Rob Mendez – Il coach che guida con la testa
Football giovanile, strategia e resilienza: la storia vera di un allenatore senza arti che ha conquistato il campo
Nel mondo del football scolastico americano, il nome di Rob Mendez è diventato un simbolo di resilienza, competenza e passione. Trent’anni, californiano, nato con la tetra-amelia – una sindrome genetica rarissima che comporta l’assenza totale di arti – Mendez ha sfidato ogni aspettativa per realizzare il suo sogno: diventare un allenatore di football. Oggi guida la squadra junior della Prospect High School, conquistando giocatori e colleghi non per compassione, ma per la sua intelligenza tattica.

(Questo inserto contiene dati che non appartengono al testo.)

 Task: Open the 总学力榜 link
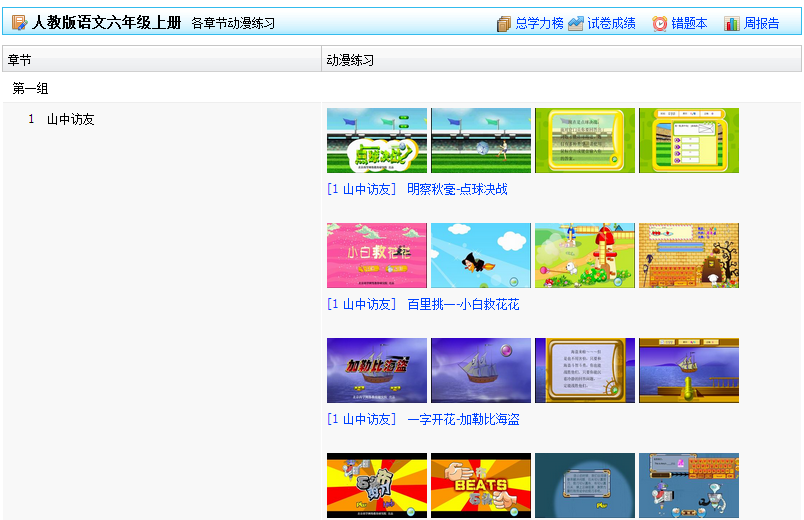click(539, 24)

Un sogno nato con un joystick
Fin da bambino, Rob ha respirato football. Impossibilitato a giocare fisicamente, ha imparato le regole del gioco usando la console di gioco. Manovrava i comandi della PlayStation con il mento, giocando ore con la sorella e studiando strategie come un vero analista. In un torneo scolastico virtuale con 32 squadre, arrivò secondo. Quel risultato fece capire a tutti una cosa: non servono le braccia per capire il football. Serve la testa.
Dalla sideline al campo: il percorso di un coach
Quando i suoi amici entrarono nella squadra della high school, Rob fu accolto come team manager. Iniziò a osservare, prendere appunti, proporre schemi. Non voleva solo “esserci”, voleva contribuire. Dopo il diploma, ha lavorato per 12 anni come assistente in cinque scuole, rifiutando proposte da ospite motivazionale: “Non voglio ispirare parlando. Voglio allenare.” Non voleva essere un simbolo. Voleva essere un coach.

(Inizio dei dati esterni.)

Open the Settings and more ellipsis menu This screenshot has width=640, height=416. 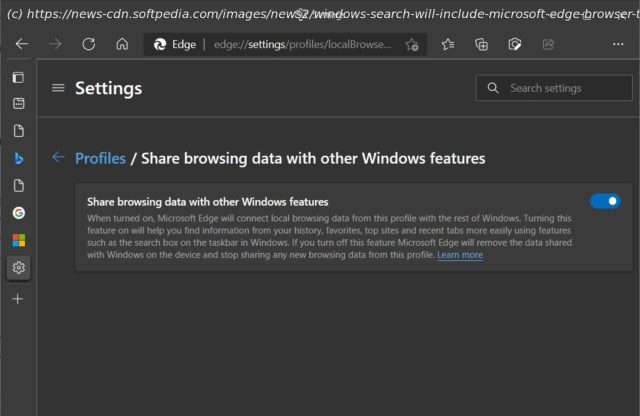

L’opportunità alla Prospect High School
Ad aprile 2022, la Prospect High School cerca un nuovo head coach. Vogliono rinnovare la cultura sportiva, trovano Rob online, lo contattano. Al primo incontro, Rob entra in palestra su una sedia elettronica manovrata con la testa. Silenzio. Qualcuno si alza e se ne va. Altri restano. La prima partita è una sconfitta. Poi, sette vittorie consecutive. I ragazzi iniziano ad ascoltarlo. I suoi schemi sono precisi, le sue letture del gioco efficaci. Il suo carisma è silenzioso ma costante.

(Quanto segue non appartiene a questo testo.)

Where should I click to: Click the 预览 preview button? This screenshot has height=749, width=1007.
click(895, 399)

Allenatore, non testimonial motivazionale
Rob continua a rifiutare offerte da migliaia di dollari per tenere speech motivazionali. Un’agenzia gli propone 25.000 $ per un singolo evento. Risposta? No. “Non voglio ispirare la gente parlando. Voglio farlo allenando.” Il campo resta il suo unico palco. Qui parla la sua competenza, non la sua condizione.
Una vita oltre il football
Rob non è solo un coach. È un atleta. Nuota, scia, gioca a hockey come portiere. Disegna e scrive usando il mento. Non lo fa per dimostrare qualcosa, ma perché non ha mai accettato limiti mentali, anche se imposti dal corpo.
“Diverso, non speciale
“Mio padre diceva sempre: non sei speciale. Sei diverso. E questo può essere un vantaggio, perché ti costringe ad andare oltre.” Questa è la filosofia di Rob Mendez: nessuna pietà, nessun alibi. Solo studio, fatica, crescita costante.

La storia per immagini di Ezra Shaw
La storia di Rob ha colpito anche Ezra Shaw, fotografo sportivo di fama internazionale. Shaw ha raccontato la vita e la visione di Mendez attraverso una serie di scatti potenti, raccolti nel reportage:
“Who says I can’t” di Ezra Shaw – Guarda il progetto completo
Abbiamo dedicato un articolo esclusivo nella rubrica Sguardi, che potete leggere qui.
Guardando avanti: il Super Bowl giovanile
Con la nuova stagione alle porte, l’obiettivo è ambizioso: guidare la Prospect High School al Super Bowl giovanile. Ma oggi, nessuno dubita più di lui. Né i ragazzi, né i colleghi, né gli avversari.
Perché nel football, come nella vita,
il vero comando non parte dalle mani. Parte dalla testa.